Revolutionary piano has 108 keys and nine-octave range – and it sounds huge
15 September 2021, 09:04
Meet the world’s first 108-key piano, handcrafted by one of Australia’s last-remaining piano makers.
An independent piano maker has produced the first ever nine-octave piano.
Australian piano maker Wayne Stuart hand-built the 108-key instrument at his independent studio in southern New South Wales – and it sounds resplendent.
The magnificent grand was crafted with Tasmanian Huon pine, and, measuring a whopping three metres in length, it took 18 months to build.
Pianos typically have 88 keys, and span just over seven octaves, so Stuart’s impressive instrument adds nearly two octaves to the possibilities at pianists’ fingertips.
Speaking to the Australian Broadcasting Corporation, Stuart says, “There has been music around for the 108-key range for quite a long time, and it’s not a peculiar range because it actually mirrors the range of the pipe organ.”
Expressing enthusiasm for continuing to make his 108-key hand-crafted pianos, Stuart says, “I personally think it’s the minimum frequency range for a piano in the 21st century. I could not stand to sit at an 88-key piano now. I would want to take an axe to it because it's just too limiting.”
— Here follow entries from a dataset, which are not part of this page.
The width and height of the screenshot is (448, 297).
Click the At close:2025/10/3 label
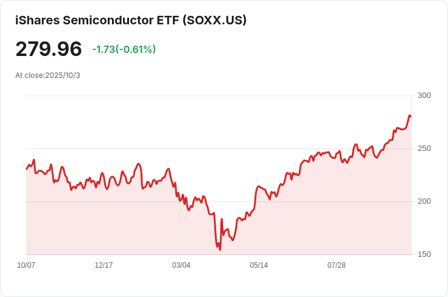tap(47, 75)
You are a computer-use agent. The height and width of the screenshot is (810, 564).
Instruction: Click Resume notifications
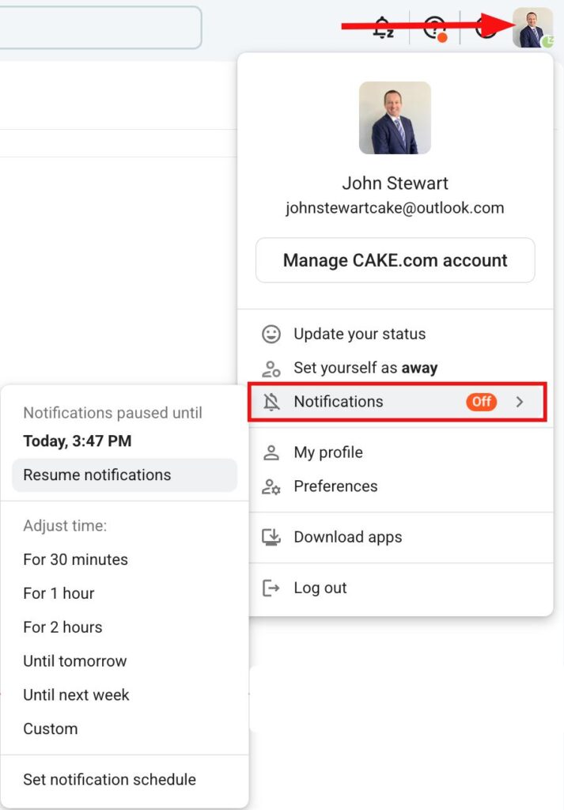[97, 475]
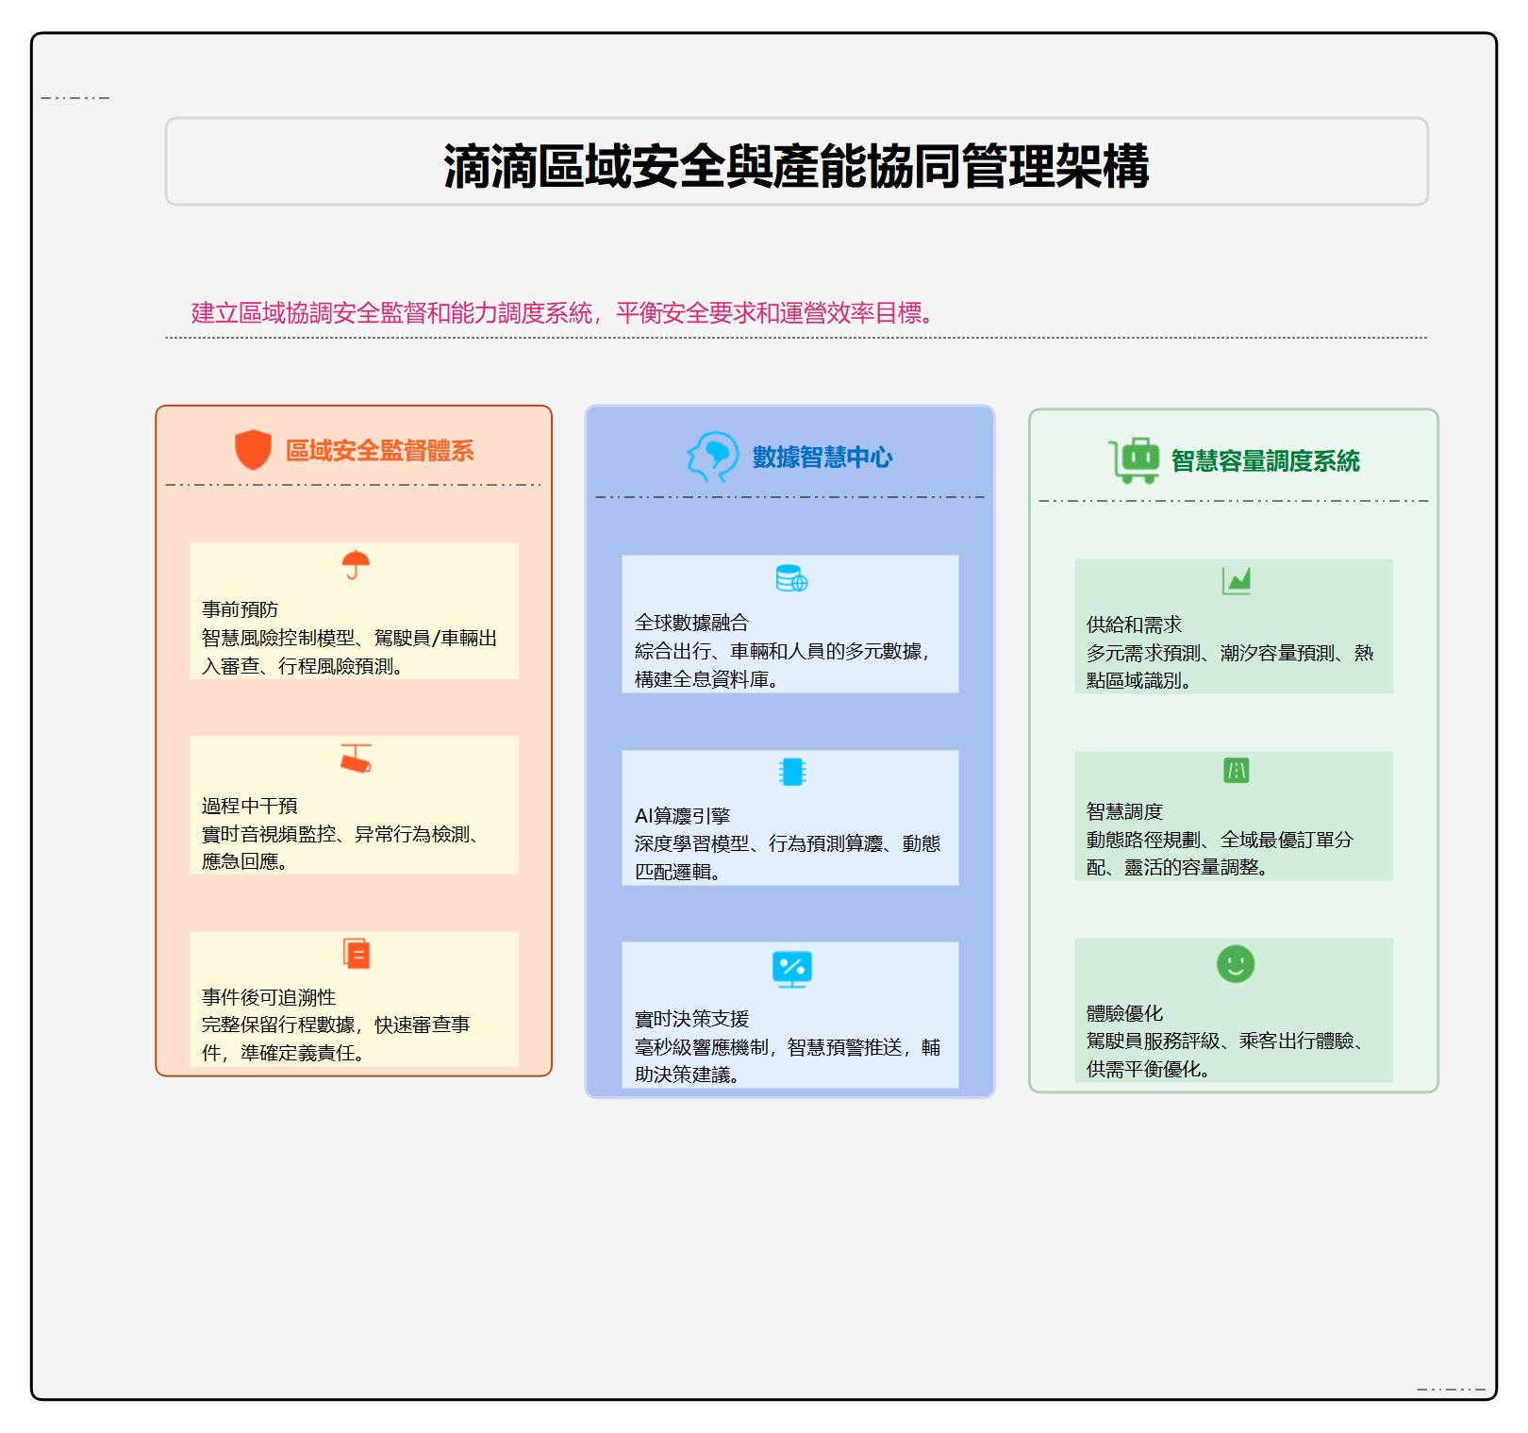The image size is (1528, 1433).
Task: Click the pink subtitle description text
Action: 563,313
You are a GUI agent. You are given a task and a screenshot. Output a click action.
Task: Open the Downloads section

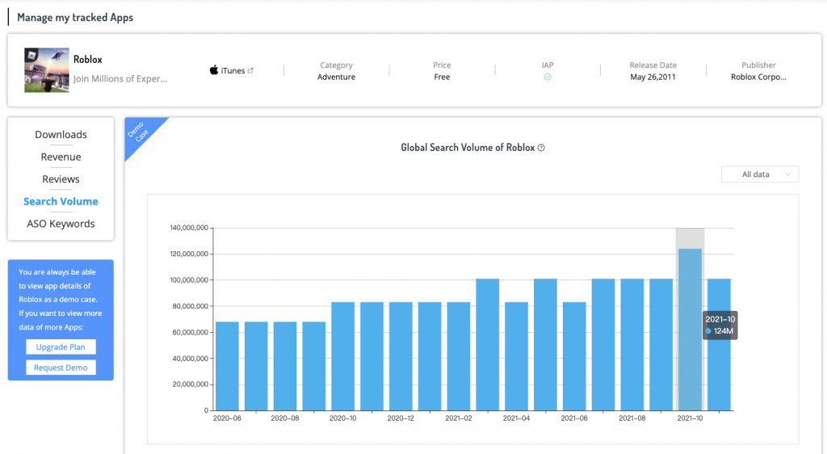click(61, 135)
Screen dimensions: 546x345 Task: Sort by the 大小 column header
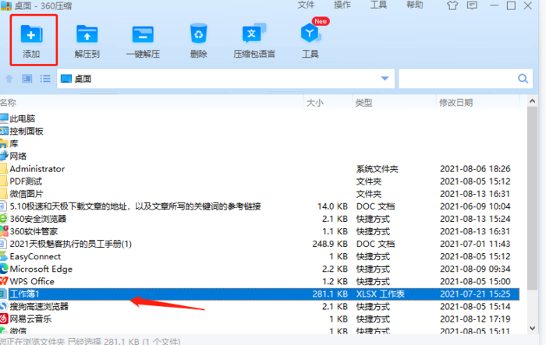click(314, 103)

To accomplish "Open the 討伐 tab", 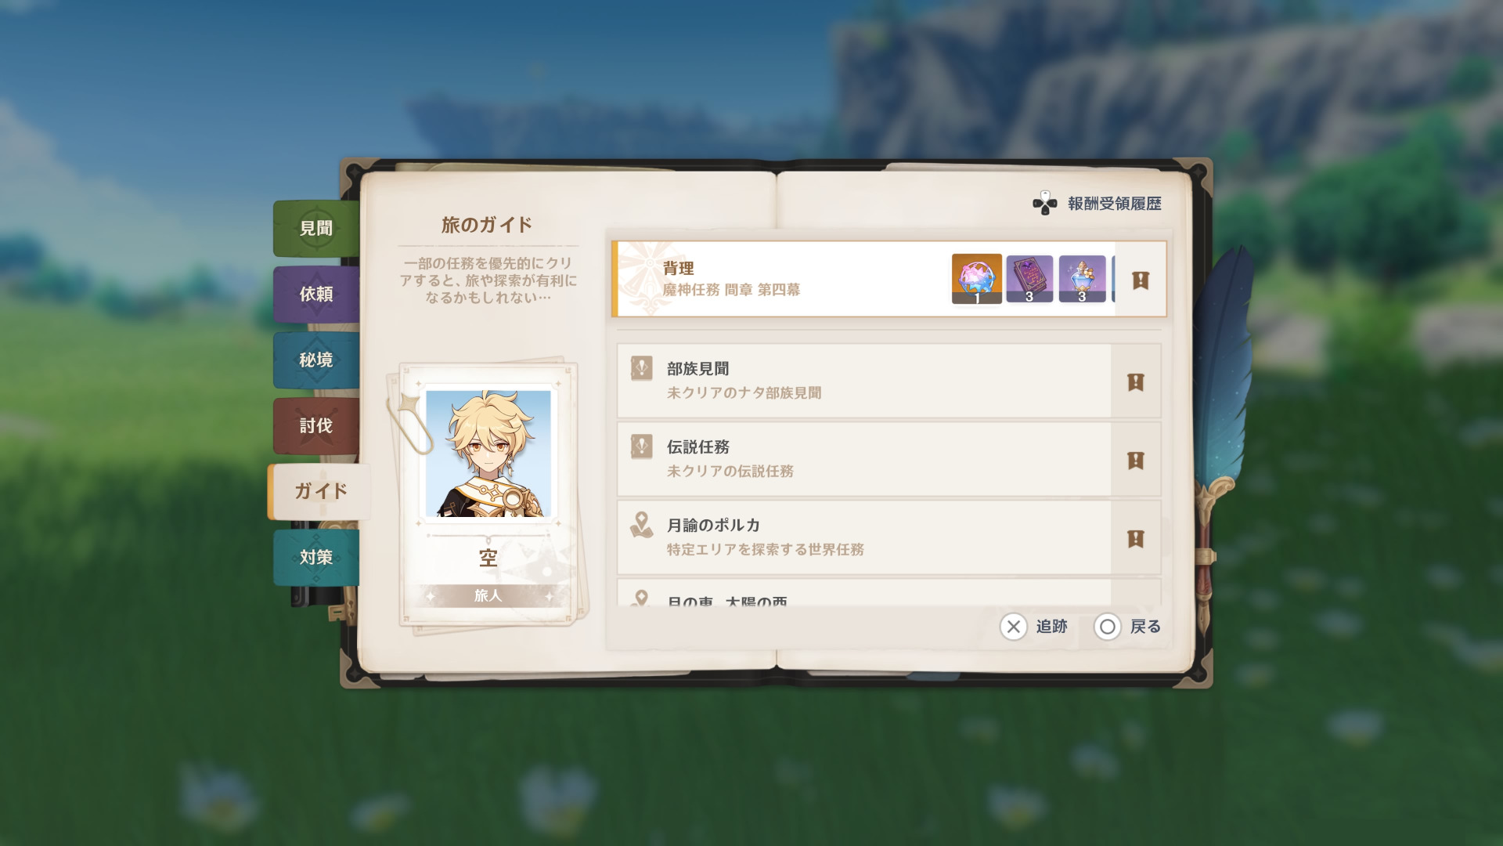I will (316, 425).
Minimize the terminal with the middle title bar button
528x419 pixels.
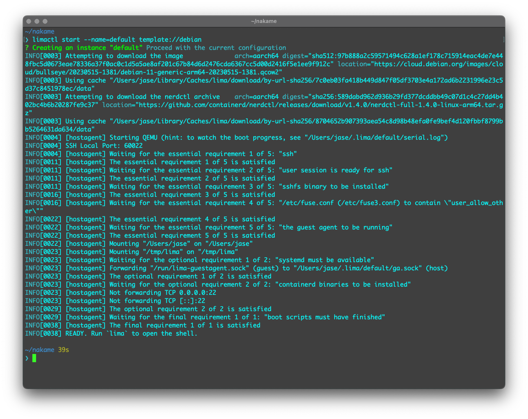tap(37, 21)
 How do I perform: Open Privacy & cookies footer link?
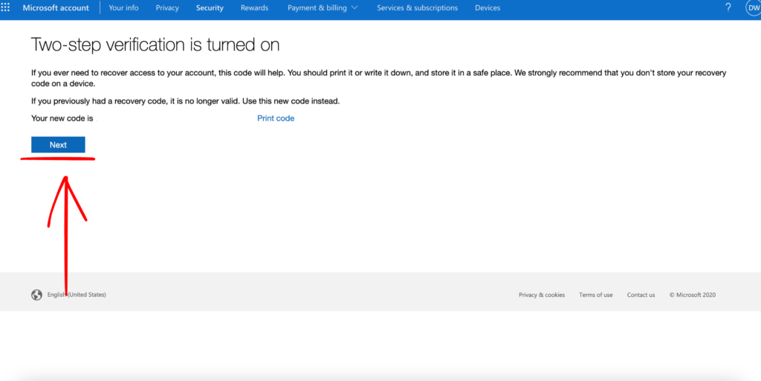point(541,295)
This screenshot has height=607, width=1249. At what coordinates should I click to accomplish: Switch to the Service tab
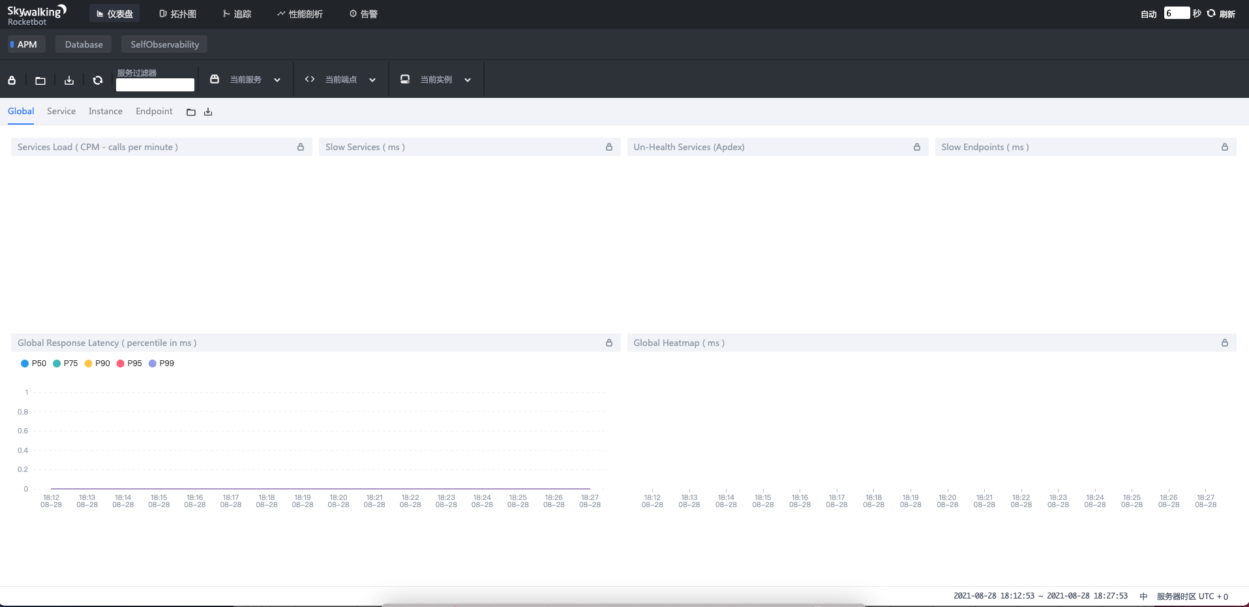(61, 112)
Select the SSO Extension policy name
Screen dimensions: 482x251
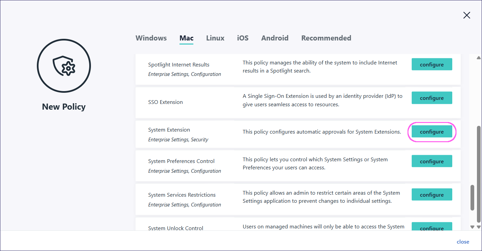click(x=165, y=102)
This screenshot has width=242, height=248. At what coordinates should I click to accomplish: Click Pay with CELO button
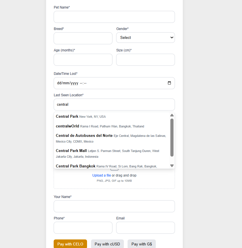click(x=70, y=244)
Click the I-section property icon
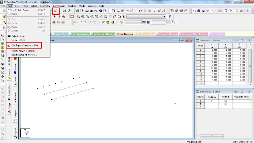The width and height of the screenshot is (254, 143). click(x=226, y=11)
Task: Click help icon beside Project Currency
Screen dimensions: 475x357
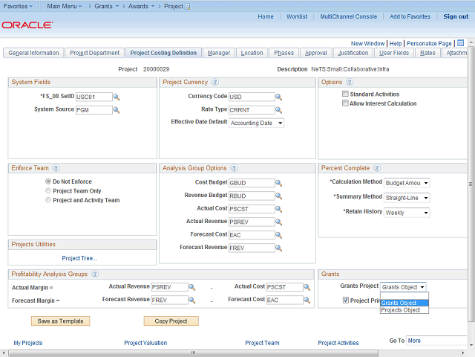Action: (214, 82)
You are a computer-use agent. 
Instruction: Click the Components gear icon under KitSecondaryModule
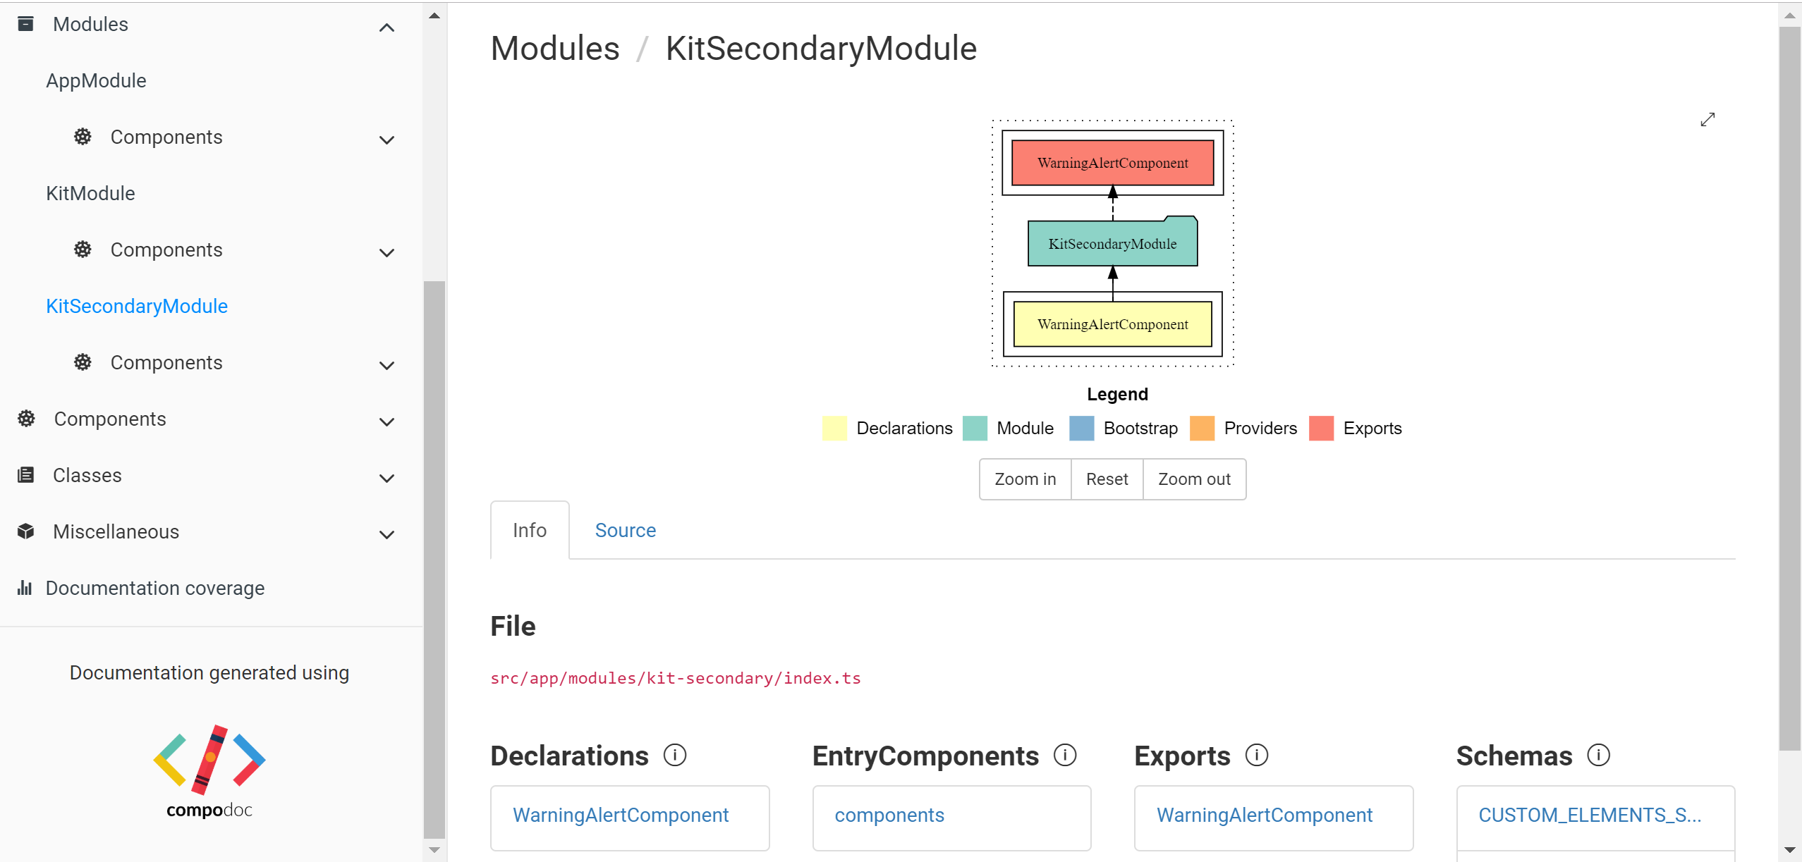[83, 362]
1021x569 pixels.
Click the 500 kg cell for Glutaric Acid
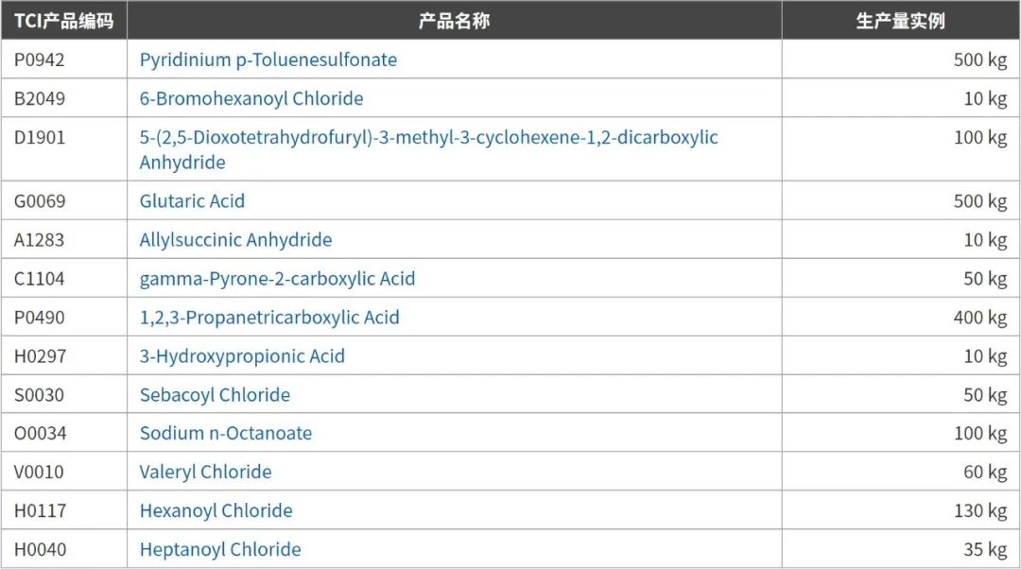point(980,200)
The standard piano was invented in around 1700 when Italian instrument technician Bartolomeo Cristofori decided it was time to update the harpsichord with a hammer and damper mechanism that could allow for dynamic range – louds and quiets – in the instrument.
Read more: A standard piano has 88 keys. But why?
Romantic composers and piano virtuosos like Chopin and Liszt made music that continued to demand more from the instrument, and by the late 1880s, piano manufacturer Steinway had created the 88-key piano. Steinway’s model has been the standard ever since.
Australian maker Wayne Stuart isn’t the first piano maker to produce an instrument building on the range of the Steinway standard, though.
This piano with extended bass strings was invented in New Zealand to enhance the instrument’s lower range a few years back, while this innovative Japanese design took away all the black keys to produce a piano that looks striking and only plays in one key.
Australian pianist and composer Ashley Hribar had a go on the nine-octave Stuart piano, demonstrating its twinkling top octaves and profoundly deep bass range.
Hribar’s review (watch above) reveals the rich sonority and resonance of the piano, which is enhanced by the piano’s size and structure. Apart from the extra keys, the piano closely resembles a standard concert grand piano.
“The ear can’t detect which notes they are” at the top of this nine-octave piano, Hribar explains. “But the brain and the ear together can kind of imagine the sounds” at this pitch.
The instrument was commissioned for AU$300,000 (£160,000) by Anthony Knight, director of Beleura House & Garden in Victoria, who describes it as “the best bloody piano in the world.”
The piano maker says, “It’s the 21st century. We need new things. We need new horizons and this is certainly a new horizon.”
The piano is now safely at its new Beleura House & Gardens home in Victoria, Australia.